- [Exercise brief]
Please give back, word for word, each line from the start of the entries through the one in which "Given: Trim the" is found.
:::::
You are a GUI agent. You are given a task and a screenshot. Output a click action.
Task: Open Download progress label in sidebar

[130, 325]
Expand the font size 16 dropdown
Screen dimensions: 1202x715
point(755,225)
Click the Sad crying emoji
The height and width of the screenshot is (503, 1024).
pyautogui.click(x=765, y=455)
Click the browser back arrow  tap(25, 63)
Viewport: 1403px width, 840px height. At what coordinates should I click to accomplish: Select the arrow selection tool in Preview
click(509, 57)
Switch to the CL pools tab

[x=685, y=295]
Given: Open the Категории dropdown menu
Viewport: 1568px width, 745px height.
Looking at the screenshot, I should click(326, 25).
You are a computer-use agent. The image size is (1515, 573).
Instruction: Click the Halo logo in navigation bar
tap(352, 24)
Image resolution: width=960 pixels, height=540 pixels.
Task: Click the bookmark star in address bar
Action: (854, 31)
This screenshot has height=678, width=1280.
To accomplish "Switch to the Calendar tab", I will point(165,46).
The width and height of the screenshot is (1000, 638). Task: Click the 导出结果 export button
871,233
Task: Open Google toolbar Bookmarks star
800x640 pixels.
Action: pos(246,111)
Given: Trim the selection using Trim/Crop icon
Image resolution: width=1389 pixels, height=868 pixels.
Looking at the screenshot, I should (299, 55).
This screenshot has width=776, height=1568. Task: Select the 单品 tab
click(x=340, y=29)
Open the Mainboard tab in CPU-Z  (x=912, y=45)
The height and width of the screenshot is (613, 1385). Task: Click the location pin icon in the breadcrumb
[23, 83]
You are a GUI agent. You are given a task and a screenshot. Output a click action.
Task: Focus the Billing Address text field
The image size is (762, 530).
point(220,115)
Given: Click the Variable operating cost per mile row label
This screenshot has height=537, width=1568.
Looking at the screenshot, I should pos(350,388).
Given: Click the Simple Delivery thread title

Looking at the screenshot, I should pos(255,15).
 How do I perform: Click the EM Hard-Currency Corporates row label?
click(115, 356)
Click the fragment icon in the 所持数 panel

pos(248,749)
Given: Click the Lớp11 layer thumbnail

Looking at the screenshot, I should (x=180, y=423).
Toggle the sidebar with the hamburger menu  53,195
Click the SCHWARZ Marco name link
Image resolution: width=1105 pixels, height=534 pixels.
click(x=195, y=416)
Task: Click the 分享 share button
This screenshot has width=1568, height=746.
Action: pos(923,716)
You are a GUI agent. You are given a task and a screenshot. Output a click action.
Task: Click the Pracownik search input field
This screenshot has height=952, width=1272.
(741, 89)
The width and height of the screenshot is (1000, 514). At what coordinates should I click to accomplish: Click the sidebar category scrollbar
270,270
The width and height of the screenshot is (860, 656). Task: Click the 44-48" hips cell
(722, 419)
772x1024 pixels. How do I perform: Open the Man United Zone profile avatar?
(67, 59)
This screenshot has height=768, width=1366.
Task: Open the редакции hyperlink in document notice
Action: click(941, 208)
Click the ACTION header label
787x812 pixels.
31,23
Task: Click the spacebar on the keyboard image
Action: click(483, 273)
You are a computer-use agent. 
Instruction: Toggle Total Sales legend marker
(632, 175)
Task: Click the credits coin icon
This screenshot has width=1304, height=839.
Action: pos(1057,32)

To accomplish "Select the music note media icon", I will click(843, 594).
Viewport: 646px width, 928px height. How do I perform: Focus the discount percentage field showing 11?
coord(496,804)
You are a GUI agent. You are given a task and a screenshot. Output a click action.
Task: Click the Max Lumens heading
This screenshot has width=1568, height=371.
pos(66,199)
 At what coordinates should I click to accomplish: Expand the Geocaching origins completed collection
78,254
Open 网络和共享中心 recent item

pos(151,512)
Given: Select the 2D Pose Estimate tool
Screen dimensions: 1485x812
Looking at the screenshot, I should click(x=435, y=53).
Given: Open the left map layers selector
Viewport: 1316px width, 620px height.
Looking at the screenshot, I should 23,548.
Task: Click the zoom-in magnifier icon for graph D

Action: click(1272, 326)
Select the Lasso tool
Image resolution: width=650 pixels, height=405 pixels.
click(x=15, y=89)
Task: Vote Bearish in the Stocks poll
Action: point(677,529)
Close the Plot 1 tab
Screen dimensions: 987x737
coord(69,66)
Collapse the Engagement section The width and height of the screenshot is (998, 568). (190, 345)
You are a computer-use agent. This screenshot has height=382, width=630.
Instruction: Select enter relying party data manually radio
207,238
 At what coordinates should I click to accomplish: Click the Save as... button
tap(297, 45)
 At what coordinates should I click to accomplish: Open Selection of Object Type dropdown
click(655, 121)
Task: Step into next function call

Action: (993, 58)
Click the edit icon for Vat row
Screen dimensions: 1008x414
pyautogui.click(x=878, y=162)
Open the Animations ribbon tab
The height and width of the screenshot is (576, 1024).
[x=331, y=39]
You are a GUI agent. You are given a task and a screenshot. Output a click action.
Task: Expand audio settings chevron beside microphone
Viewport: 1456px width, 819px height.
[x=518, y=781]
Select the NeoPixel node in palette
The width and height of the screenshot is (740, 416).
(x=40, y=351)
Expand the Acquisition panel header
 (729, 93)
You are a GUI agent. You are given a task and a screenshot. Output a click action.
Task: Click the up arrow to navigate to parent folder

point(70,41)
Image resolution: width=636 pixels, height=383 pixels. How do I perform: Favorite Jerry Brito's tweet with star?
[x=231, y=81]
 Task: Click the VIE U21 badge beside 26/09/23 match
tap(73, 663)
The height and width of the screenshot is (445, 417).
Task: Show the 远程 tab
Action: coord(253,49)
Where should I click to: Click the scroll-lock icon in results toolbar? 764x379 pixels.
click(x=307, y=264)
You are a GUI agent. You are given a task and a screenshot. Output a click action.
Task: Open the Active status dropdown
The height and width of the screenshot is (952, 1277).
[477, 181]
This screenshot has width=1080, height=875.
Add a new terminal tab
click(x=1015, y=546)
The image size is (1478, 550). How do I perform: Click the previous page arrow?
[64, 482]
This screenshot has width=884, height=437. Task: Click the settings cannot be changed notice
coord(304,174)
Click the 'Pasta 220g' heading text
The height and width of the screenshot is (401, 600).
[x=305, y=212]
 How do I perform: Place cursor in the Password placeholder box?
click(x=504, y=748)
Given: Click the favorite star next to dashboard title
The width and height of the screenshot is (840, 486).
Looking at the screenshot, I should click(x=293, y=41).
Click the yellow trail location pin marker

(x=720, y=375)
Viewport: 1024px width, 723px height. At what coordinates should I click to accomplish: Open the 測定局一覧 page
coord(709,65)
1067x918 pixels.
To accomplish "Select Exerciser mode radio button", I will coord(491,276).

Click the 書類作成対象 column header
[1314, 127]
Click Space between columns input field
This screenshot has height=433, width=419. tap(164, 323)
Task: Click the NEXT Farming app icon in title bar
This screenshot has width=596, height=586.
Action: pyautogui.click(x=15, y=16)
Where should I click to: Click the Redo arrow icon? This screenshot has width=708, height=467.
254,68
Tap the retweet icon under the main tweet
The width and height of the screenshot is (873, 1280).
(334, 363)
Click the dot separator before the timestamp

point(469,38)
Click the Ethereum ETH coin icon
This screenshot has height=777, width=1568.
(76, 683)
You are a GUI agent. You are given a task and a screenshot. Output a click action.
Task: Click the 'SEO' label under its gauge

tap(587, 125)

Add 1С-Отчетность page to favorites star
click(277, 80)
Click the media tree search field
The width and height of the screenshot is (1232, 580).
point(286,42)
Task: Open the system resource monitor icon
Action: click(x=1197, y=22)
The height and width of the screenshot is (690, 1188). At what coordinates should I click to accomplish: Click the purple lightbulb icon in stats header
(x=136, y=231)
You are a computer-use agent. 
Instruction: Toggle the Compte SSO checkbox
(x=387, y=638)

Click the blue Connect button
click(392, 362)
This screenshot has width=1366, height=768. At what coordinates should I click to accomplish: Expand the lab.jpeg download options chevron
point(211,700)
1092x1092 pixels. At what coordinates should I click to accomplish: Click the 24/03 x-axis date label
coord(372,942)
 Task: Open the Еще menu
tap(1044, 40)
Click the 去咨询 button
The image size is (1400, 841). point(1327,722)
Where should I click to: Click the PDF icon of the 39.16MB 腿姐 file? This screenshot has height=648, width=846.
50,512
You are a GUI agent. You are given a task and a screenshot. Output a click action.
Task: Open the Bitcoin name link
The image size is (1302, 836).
:::::
- [Answer to the exercise]
You are a GUI agent. You are given a task and a screenshot. Output a click action.
Task: Open Download progress label in sidebar

[130, 325]
Expand the font size 16 dropdown
Screen dimensions: 1202x715
point(755,225)
Click the Sad crying emoji
The height and width of the screenshot is (503, 1024).
pyautogui.click(x=765, y=455)
Click the browser back arrow  tap(25, 63)
Viewport: 1403px width, 840px height. At what coordinates should I click to accomplish: Select the arrow selection tool in Preview
click(509, 57)
Switch to the CL pools tab

[x=685, y=295]
Given: Open the Категории dropdown menu
Viewport: 1568px width, 745px height.
Looking at the screenshot, I should click(326, 25).
You are a computer-use agent. The image size is (1515, 573).
Instruction: Click the Halo logo in navigation bar
tap(352, 24)
Image resolution: width=960 pixels, height=540 pixels.
Task: Click the bookmark star in address bar
Action: (854, 31)
This screenshot has height=678, width=1280.
To accomplish "Switch to the Calendar tab", I will point(165,46).
The width and height of the screenshot is (1000, 638). Task: Click the 导出结果 export button
871,233
Task: Open Google toolbar Bookmarks star
800x640 pixels.
Action: pos(246,111)
Given: Trim the selection using Trim/Crop icon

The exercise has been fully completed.